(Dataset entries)
=== Begin Enclosure ===

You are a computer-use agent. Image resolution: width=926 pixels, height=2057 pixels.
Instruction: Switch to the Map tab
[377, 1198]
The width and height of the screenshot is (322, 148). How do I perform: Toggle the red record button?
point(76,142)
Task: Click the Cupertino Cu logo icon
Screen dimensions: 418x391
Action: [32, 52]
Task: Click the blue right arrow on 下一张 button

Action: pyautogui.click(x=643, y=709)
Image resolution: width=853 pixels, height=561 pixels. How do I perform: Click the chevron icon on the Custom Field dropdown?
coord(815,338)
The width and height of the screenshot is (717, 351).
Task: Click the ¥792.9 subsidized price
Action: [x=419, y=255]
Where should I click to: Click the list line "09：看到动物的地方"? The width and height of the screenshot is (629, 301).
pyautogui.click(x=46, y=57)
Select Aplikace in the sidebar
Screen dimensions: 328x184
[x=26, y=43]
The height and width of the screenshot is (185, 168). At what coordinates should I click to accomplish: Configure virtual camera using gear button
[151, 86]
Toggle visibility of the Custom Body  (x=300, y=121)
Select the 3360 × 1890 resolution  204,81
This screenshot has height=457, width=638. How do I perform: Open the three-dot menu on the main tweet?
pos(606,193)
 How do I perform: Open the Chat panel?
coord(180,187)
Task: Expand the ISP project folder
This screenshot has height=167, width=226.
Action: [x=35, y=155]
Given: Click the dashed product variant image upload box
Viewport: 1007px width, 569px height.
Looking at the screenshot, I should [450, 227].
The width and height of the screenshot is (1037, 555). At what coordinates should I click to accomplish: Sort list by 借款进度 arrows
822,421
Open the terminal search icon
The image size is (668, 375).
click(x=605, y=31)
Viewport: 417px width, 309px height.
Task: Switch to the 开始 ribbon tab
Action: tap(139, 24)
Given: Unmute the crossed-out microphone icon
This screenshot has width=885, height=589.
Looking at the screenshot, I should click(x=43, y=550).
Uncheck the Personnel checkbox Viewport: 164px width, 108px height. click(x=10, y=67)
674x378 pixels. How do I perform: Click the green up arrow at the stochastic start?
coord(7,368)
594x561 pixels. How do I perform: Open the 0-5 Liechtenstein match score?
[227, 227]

=== End Enclosure ===

◆ **Work task**: Transcribe the records above exactly, keeping every line.

◆ **Solved exercise**:
You are a computer-use agent. Image resolution: width=926 pixels, height=2057 pixels.
Instruction: Switch to the Map tab
[377, 1198]
The width and height of the screenshot is (322, 148). How do I perform: Toggle the red record button?
point(76,142)
Task: Click the Cupertino Cu logo icon
Screen dimensions: 418x391
Action: [32, 52]
Task: Click the blue right arrow on 下一张 button

Action: pyautogui.click(x=643, y=709)
Image resolution: width=853 pixels, height=561 pixels. How do I perform: Click the chevron icon on the Custom Field dropdown?
coord(815,338)
The width and height of the screenshot is (717, 351).
Task: Click the ¥792.9 subsidized price
Action: [x=419, y=255]
Where should I click to: Click the list line "09：看到动物的地方"? The width and height of the screenshot is (629, 301).
pyautogui.click(x=46, y=57)
Select Aplikace in the sidebar
Screen dimensions: 328x184
[x=26, y=43]
The height and width of the screenshot is (185, 168). At what coordinates should I click to accomplish: Configure virtual camera using gear button
[151, 86]
Toggle visibility of the Custom Body  (x=300, y=121)
Select the 3360 × 1890 resolution  204,81
This screenshot has height=457, width=638. How do I perform: Open the three-dot menu on the main tweet?
pos(606,193)
 How do I perform: Open the Chat panel?
coord(180,187)
Task: Expand the ISP project folder
This screenshot has height=167, width=226.
Action: [x=35, y=155]
Given: Click the dashed product variant image upload box
Viewport: 1007px width, 569px height.
Looking at the screenshot, I should [450, 227].
The width and height of the screenshot is (1037, 555). At what coordinates should I click to accomplish: Sort list by 借款进度 arrows
822,421
Open the terminal search icon
The image size is (668, 375).
click(x=605, y=31)
Viewport: 417px width, 309px height.
Task: Switch to the 开始 ribbon tab
Action: tap(139, 24)
Given: Unmute the crossed-out microphone icon
This screenshot has width=885, height=589.
Looking at the screenshot, I should click(x=43, y=550).
Uncheck the Personnel checkbox Viewport: 164px width, 108px height. click(x=10, y=67)
674x378 pixels. How do I perform: Click the green up arrow at the stochastic start?
coord(7,368)
594x561 pixels. How do I perform: Open the 0-5 Liechtenstein match score?
[227, 227]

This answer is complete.